Overview
Kidney stones are solid mineral deposits that form inside the kidneys when certain substances in urine become concentrated. They range from tiny grains to stones the size of a golf ball. Small stones pass spontaneously; larger stones may require medical procedures. They cause intense pain when moving through the urinary tract.
How common is it?
Kidney stones affect approximately 1 in 11 adults at some point. They are roughly twice as common in men as in women and most commonly present between age 30 and 60. Recurrence is high: about 50% have a second stone within 10 years without preventive measures.
Causes and risk factors
Stones form when the urine contains high concentrations of stone-forming minerals and insufficient inhibitors of crystallisation. The most common type is calcium oxalate.
Common risk factors
- Insufficient fluid intake (most important modifiable factor)
- High-oxalate diet (spinach, nuts, chocolate) for oxalate stones
- High salt and protein intake raising urinary calcium
- Obesity and type 2 diabetes
- Hyperparathyroidism (raises blood and urinary calcium)
- Recurrent urinary infections (struvite stones)
- Gout and high purine diet (uric acid stones)
- Family history
- Inflammatory bowel disease (increased oxalate absorption)
Symptoms
- Severe, colicky flank pain radiating to the groin and genitals (renal colic)

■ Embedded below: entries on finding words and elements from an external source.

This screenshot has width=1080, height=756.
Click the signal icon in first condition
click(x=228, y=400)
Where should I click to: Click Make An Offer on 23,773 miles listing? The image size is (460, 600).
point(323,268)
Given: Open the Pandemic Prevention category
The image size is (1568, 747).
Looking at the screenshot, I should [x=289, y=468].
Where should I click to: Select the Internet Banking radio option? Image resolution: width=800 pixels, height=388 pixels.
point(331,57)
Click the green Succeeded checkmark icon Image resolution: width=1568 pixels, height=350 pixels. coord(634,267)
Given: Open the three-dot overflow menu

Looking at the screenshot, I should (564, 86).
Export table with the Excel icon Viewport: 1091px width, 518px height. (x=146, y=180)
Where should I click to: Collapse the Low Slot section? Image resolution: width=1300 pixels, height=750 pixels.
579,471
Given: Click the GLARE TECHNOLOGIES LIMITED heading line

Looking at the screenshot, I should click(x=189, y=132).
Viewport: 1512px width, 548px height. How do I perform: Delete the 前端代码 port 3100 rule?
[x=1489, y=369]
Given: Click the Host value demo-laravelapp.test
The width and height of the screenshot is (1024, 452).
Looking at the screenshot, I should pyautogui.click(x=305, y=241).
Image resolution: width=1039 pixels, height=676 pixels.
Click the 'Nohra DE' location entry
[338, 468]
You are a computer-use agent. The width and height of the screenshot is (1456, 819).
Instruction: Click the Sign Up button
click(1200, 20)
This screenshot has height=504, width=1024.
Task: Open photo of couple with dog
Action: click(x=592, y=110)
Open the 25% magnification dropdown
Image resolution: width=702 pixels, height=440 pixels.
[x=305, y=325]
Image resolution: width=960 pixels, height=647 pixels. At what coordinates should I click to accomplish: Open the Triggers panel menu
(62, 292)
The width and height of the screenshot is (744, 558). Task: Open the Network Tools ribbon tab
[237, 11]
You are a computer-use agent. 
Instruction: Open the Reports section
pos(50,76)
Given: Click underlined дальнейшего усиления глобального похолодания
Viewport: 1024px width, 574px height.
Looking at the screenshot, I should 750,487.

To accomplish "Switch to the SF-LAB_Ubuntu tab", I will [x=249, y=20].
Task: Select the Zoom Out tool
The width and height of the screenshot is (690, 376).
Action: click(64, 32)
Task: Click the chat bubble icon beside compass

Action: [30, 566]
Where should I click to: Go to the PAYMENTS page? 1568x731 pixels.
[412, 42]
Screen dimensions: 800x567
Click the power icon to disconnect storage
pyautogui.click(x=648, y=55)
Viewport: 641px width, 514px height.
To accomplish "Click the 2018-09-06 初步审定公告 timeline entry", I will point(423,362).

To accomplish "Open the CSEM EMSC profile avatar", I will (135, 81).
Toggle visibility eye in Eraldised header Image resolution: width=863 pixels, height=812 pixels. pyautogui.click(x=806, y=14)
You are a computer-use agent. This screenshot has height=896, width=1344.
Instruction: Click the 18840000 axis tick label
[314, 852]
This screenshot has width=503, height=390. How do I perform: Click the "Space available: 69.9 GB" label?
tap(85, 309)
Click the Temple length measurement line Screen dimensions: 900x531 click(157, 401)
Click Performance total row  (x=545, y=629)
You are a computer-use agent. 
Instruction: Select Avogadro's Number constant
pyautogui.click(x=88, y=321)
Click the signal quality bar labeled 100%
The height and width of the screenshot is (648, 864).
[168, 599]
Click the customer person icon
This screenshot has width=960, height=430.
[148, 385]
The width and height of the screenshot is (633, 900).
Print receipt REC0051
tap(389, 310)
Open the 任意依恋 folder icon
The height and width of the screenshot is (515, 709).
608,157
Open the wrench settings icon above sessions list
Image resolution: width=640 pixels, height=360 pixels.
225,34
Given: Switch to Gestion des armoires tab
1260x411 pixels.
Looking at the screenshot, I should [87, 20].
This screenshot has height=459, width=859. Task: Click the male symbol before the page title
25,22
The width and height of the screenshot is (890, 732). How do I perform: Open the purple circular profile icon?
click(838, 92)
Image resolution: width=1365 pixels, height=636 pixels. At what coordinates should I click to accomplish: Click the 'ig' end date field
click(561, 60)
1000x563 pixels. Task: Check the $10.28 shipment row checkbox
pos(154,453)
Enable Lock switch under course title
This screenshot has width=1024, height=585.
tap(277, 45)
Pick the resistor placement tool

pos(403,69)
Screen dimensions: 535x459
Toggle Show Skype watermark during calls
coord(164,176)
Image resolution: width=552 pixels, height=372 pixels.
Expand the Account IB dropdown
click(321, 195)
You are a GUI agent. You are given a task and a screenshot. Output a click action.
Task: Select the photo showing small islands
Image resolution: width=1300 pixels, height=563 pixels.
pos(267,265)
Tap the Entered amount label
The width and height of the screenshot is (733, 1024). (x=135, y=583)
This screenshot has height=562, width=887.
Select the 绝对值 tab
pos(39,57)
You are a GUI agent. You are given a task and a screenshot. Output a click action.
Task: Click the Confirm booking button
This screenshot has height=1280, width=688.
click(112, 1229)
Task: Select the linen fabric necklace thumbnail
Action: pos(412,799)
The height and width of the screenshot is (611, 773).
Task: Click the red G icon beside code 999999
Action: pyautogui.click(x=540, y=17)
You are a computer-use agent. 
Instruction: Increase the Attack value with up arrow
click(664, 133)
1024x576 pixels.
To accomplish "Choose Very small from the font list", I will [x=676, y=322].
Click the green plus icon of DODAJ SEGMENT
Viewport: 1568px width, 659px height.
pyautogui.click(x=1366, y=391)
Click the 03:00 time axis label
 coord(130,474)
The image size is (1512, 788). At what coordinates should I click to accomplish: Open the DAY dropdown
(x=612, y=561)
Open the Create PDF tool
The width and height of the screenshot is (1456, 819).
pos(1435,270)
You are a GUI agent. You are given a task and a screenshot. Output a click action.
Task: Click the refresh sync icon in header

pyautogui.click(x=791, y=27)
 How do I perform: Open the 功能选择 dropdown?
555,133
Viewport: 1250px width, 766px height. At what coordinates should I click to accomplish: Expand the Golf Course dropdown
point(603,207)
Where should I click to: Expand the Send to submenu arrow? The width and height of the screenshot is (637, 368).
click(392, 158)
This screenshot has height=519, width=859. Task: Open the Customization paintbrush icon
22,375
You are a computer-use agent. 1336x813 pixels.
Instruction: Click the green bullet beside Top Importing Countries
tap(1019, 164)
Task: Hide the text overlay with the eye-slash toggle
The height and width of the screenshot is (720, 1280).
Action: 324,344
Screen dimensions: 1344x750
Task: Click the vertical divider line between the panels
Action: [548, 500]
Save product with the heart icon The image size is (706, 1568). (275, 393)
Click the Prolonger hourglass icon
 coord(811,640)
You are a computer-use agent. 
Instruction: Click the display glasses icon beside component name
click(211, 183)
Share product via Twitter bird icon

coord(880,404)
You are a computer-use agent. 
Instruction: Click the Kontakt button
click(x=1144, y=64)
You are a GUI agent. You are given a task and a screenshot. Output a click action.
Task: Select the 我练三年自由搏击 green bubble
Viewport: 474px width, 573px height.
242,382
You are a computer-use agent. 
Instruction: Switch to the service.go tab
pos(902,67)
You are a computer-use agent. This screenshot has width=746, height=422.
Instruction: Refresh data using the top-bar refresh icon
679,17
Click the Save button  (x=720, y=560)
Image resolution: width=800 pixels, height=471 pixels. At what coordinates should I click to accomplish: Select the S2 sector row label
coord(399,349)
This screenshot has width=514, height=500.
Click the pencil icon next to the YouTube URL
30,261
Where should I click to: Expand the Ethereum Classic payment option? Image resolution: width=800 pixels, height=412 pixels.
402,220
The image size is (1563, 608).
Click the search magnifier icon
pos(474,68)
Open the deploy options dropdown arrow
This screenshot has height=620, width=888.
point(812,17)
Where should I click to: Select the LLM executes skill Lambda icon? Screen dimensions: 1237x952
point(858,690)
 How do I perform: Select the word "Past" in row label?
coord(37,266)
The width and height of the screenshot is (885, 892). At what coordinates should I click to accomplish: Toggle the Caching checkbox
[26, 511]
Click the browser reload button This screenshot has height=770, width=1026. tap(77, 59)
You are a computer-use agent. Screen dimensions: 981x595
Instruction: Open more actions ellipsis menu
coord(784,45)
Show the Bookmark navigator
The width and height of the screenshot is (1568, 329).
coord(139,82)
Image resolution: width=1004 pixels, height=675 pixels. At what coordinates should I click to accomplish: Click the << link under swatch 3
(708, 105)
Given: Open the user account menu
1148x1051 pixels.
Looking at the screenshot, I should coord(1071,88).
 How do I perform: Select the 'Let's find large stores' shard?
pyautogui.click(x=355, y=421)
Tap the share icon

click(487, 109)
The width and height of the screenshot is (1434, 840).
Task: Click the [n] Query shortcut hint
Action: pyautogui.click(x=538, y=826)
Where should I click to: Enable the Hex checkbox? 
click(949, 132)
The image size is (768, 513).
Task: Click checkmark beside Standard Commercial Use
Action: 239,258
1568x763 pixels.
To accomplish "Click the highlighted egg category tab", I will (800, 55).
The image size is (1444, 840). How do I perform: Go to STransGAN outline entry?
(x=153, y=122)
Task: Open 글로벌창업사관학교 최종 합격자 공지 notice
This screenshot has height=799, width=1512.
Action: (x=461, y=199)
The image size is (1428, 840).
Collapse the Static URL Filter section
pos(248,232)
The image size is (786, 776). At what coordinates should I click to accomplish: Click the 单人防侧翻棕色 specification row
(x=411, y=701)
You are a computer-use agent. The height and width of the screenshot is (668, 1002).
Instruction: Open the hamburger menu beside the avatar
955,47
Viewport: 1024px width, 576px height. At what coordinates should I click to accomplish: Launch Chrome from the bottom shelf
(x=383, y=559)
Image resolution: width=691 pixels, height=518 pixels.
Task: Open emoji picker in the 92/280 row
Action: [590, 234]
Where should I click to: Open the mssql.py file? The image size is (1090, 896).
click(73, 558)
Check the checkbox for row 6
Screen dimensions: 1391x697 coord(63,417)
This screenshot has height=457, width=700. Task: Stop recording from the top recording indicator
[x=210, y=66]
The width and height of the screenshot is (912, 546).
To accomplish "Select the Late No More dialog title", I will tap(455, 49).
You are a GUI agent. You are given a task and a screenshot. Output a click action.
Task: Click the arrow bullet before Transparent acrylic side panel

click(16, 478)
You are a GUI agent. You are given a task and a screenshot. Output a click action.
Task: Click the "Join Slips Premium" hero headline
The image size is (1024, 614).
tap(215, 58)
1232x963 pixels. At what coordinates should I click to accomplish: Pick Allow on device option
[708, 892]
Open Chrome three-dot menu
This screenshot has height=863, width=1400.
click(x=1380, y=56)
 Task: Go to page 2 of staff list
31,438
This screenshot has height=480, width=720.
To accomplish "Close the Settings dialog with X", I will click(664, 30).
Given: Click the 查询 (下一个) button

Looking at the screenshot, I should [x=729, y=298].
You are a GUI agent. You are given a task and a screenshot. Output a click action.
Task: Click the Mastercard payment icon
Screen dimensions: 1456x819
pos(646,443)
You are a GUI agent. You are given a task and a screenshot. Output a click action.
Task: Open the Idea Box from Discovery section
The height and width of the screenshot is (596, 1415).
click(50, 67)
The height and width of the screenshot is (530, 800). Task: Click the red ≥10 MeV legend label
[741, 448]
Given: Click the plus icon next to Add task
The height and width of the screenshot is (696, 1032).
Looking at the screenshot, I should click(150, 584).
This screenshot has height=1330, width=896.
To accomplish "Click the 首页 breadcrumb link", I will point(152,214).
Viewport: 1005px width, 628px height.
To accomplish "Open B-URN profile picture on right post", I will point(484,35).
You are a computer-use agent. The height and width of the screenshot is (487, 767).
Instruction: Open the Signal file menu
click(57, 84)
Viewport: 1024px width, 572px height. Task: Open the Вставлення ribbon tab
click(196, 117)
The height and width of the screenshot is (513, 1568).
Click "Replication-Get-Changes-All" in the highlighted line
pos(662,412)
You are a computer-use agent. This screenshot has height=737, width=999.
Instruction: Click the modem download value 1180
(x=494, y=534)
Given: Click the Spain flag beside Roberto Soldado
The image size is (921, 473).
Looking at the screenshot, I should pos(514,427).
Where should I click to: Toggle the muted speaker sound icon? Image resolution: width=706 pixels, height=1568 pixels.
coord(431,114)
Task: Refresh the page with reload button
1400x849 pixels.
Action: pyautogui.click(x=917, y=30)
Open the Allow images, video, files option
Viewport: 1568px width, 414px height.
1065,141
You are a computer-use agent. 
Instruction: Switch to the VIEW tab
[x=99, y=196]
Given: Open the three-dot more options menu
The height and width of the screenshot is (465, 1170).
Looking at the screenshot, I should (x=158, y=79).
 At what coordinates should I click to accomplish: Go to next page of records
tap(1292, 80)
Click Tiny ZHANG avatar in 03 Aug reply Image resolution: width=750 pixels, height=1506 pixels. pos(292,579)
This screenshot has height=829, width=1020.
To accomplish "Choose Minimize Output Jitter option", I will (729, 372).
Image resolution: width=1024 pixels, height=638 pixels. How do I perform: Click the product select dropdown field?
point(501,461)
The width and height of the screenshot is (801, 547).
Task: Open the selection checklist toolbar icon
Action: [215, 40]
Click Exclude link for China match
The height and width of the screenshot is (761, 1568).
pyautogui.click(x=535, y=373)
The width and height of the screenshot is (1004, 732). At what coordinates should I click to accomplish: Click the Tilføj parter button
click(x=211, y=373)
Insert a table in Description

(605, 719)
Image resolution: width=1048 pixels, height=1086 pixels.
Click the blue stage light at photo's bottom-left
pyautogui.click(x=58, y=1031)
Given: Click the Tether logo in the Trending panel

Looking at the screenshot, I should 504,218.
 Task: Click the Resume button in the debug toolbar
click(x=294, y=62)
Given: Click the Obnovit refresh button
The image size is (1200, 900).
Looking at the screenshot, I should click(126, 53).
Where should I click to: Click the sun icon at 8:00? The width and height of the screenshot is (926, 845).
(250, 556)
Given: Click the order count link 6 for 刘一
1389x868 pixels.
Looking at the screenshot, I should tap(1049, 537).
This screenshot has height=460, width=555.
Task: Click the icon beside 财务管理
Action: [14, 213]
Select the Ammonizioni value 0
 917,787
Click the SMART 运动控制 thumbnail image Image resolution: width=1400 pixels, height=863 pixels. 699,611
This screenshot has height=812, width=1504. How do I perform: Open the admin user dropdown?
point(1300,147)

- Pain comes in waves, lasts 20 to 60 minutes, and is often the most severe pain a person experiences
- Nausea and vomiting
- Blood in urine (haematuria)
- Urinary urgency and frequency if stone in lower ureter
- Fever and rigors if infection is present (this is an emergency)
When to see a doctor
A stone with fever and rigors is an emergency (obstructed infected kidney) requiring immediate hospital admission. Seek same-day assessment for renal colic not settling with analgesia, or if only one functioning kidney.
Diagnosis
Non-contrast CT KUB is the gold standard (sensitivity 95 to 98%). Ultrasound is used in pregnancy. Urine dipstick typically shows blood. Metabolic workup: serum calcium, urate, creatinine, 24-hour urine collection for recurrent stone formers.
Treatments
Pain management and passage
NSAIDs (diclofenac) are first-line analgesia; more effective than opioids for renal colic. Alpha-blockers (tamsulosin) relax the ureteric smooth muscle, speeding spontaneous passage. Stones under 5mm pass spontaneously in about 70% of cases.
Extracorporeal shock wave lithotripsy (ESWL)
High-energy shock waves fragment the stone externally. Outpatient procedure. Best for stones under 2cm in kidney or upper ureter.
Ureteroscopy and laser lithotripsy
A flexible scope is passed via the urethra to the stone and laser pulses fragment it. Fragments pass in urine. Highly effective for mid and lower ureteric stones.
Percutaneous nephrolithotomy (PCNL)
Surgical removal via a tract through the back into the kidney. Used for large stones (above 2cm) or those not amenable to ESWL or ureteroscopy.
Self-care and lifestyle
- Drink at least 2.5 to 3 litres of water daily to keep urine dilute (most important prevention)
- Reduce salt intake (below 6g daily)
- Moderate dietary oxalate for oxalate stone formers
- Avoid crash diets and excessive vitamin C or vitamin D supplementation
- Normal calcium intake (very low calcium diet paradoxically increases oxalate absorption)
Prevention
Adequate hydration is the single most effective prevention. Specific dietary and pharmacological measures (potassium citrate, thiazides, allopurinol) depend on the stone type and are guided by metabolic workup.